Where must access-control mixins be listed in the class bases?
- Before the base view class
- After the base view class
- Inside get_context_data
- In urls.py
Answer: Before the base view class. They must come before the base view so their dispatch check runs first in the MRO.
Which mixin returns 403 if the user lacks a named permission?
- LoginRequiredMixin
- PermissionRequiredMixin
- ContextMixin
- TemplateView
Answer: PermissionRequiredMixin. PermissionRequiredMixin checks permission_required and returns 403 Forbidden if missing.
Which mixin runs a custom test_func you write?
- LoginRequiredMixin
- PermissionRequiredMixin
- UserPassesTestMixin
- ContextMixin
Answer: UserPassesTestMixin. UserPassesTestMixin calls your test_func, letting you express any rule.
What is the first thing get_context_data should do?
- Return an empty dict
- Render the template
- Raise NotImplementedError
- Call super().get_context_data(**kwargs)

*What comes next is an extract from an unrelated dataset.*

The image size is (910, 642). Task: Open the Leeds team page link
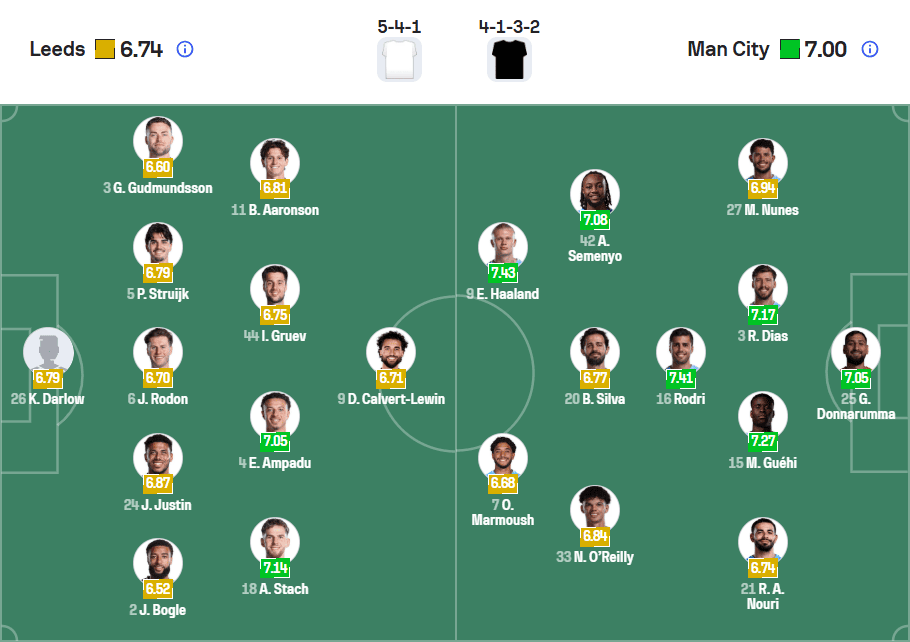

Answer: Call super().get_context_data(**kwargs). Calling super() first preserves context the parent classes built, like object_list.
What does MRO stand for?
- Method resolution order
- Mixin registration object
- Model request operation
- Multiple route override
Answer: Method resolution order. The MRO is the left-to-right order Python walks base classes for method lookup.
Why must a guard mixin's dispatch call super().dispatch()?
- To log the request
- To continue the chain to the real view
- To hash a password
- To render context
Answer: To continue the chain to the real view. Calling super().dispatch() passes control down the MRO to the actual view.
What happens if get_context_data does not call super()?
- The view is faster
- Permissions are skipped
- Nothing changes
- You lose context like object_list and the template renders blank
Answer: You lose context like object_list and the template renders blank. Skipping super() drops the context the generic view added.
Can you stack several access mixins on one view?
- No, only one is allowed
- Only with permissions disabled
- Yes; the request must pass every guard
- Only on function views
Answer: Yes; the request must pass every guard. Each mixin calls super().dispatch(), so stacked guards must all pass.